Canucks to fans: Please don’t riot
Posted March 28, 2012 2:00 pm.
This article is more than 5 years old.
In anticipation of another deep run in the Stanley Cup Playoffs, the Vancouver Canucks have launched This Is Our Home, an all-out, full-scale passive-aggressive assault to promote non-destructive fandom in British Columbia’s largest city.
With the “Please Drink Responsibly”-inspired tagline “Please Celebrate Responsibly,” the Canucks’ campaign, launched Wednesday. (Watch the TV spot below.) The plan is to flood local television, radio, and public spaces with public-service advertisements encouraging the franchises core values: courage, heart, humility, integrity and passion.
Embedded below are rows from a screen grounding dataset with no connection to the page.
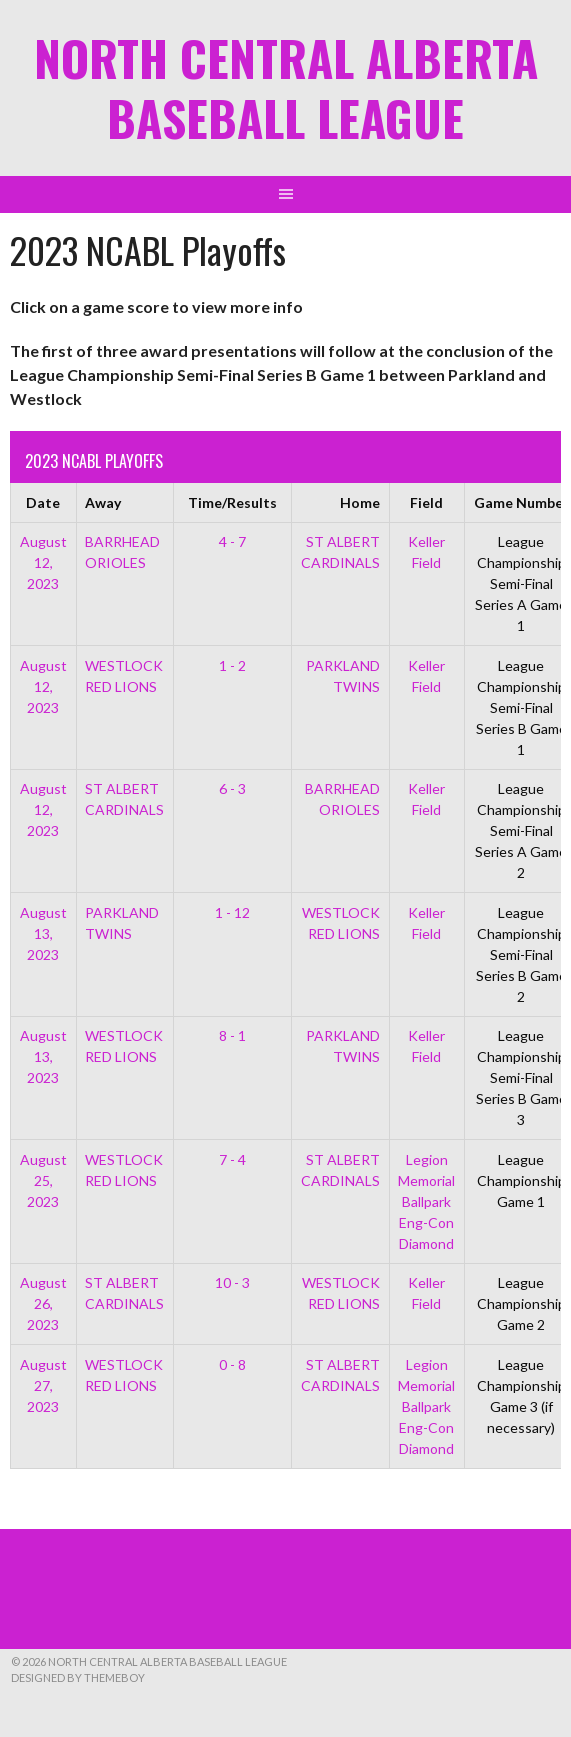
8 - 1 (232, 1035)
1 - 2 (232, 665)
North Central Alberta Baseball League (286, 87)
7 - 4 (232, 1159)
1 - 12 (232, 912)
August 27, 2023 (43, 1385)
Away (103, 502)
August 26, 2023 (43, 1303)
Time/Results (232, 502)
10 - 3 (232, 1282)
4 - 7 (232, 541)
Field (426, 502)
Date (43, 502)
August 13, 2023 (43, 933)
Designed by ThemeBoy (78, 1677)
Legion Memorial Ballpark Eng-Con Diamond (426, 1201)
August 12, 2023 (43, 562)
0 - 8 (232, 1364)
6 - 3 (232, 788)
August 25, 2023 (43, 1180)
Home (360, 502)
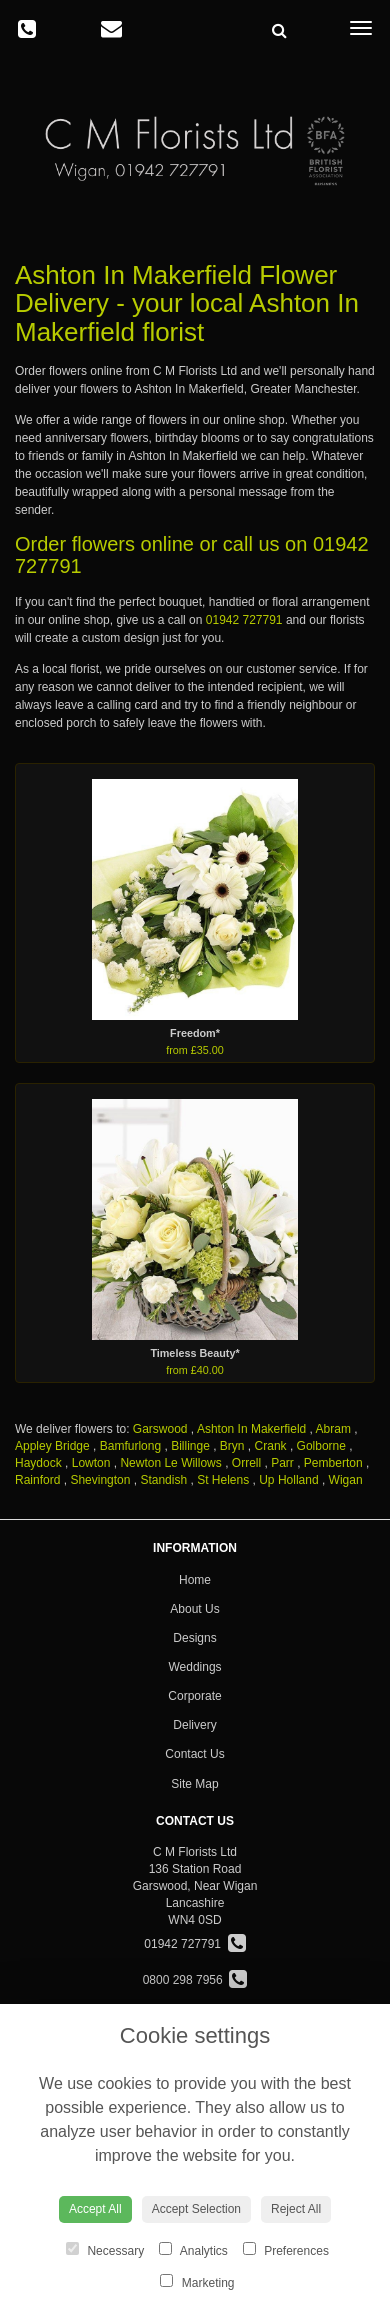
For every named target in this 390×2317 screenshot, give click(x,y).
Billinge (190, 1446)
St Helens (223, 1480)
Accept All (95, 2209)
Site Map (194, 1784)
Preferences (286, 2250)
At least two of which were cast aside in the regrettable aftermath of 2011’s Game 7 — the Pacific Coast elephant in the room that this campaign is trying to kill with kindness.
“Please Don’t Riot” is what can be read rather easily between the lines, and we fear that a YouTube mashup artist is already at work, juxtaposing the Nucks’ plea for peace with images of rubber bullets and broken glass and fire hoses and a couple stealing a kiss in the maelstrom.
Softened with phrases like “respecting the fellow fan,” the crisply captured campaign was filmed in 20-plus Vancouver locales and features classy alumni Trevor Linden and Stan Smyl in their throwback unis, current fan favourites — Kevin Bieksa, Ryan Kesler, Manny Malhotra, the Sedin brothers — and clusters of fans decked out in official team merchandise all claiming that Vancouver is their home.
As cool as it is to see talented imports from Alberta, Ontario, Michigan and Sweden claiming Van City as their own, we’re not too sure that the type of person who has it in their heart to set a cop car alight or throw something heavy and metal through a shopfront window is the same type to be dissuaded by a Linden ad in which he’s not pushing eyeglasses.
More take-action is the city’s recently announced crowd-management plan, as reported in Tuesday’s Globe & Mail. Neighbourhood-oriented events outside of the city’s tight downtown core will be encouraged; outdoor drinking will not. No more giant TV screens drawing 150,000-plus to the heart of the Vancouver.
The city, which drew criticism for being underprepared for the chaos of last June, is preparing in March. The goal is to crack down on the amount of liquor consumed on transit and in the streets. But what is discouraged and what is actually prevented are separate things. And will the people of Vancouver really choose to attend city-organized local block parties at community centres instead of heading downtown where the real action is?
“I don’t think we should dismiss the possibility that if, for example, there’s an event planned for the Dunbar Community Centre, people that live within a kilometre of that will want to take their children and family together to celebrate,” John Furlong, co-author of a report on the June 15 riot, said during a press conference alongside the mayor. “The biggest thing about this plan is it decentralizes the activity.”
The ads are rolling out now, and the anti-riot plan will take effect when and if the hockey posterboys, currently seeded second in the West, reach rounds 3 and 4 of the tournament.
With the strength of the teams in the Western Conference, this is no small if. And if the Canucks do outlast the Red Wings, Predators, Blackhawks and Blues — viable contenders all — there will be justification for rejoice and an adult beverage or seven.
But last year’s irresponsible celebrators (euphemism alert!) forced the city’s hand: Vancouver had to do something.
Whether block parties and feel-good TV ads are the responsible solution, though, remains to be seen.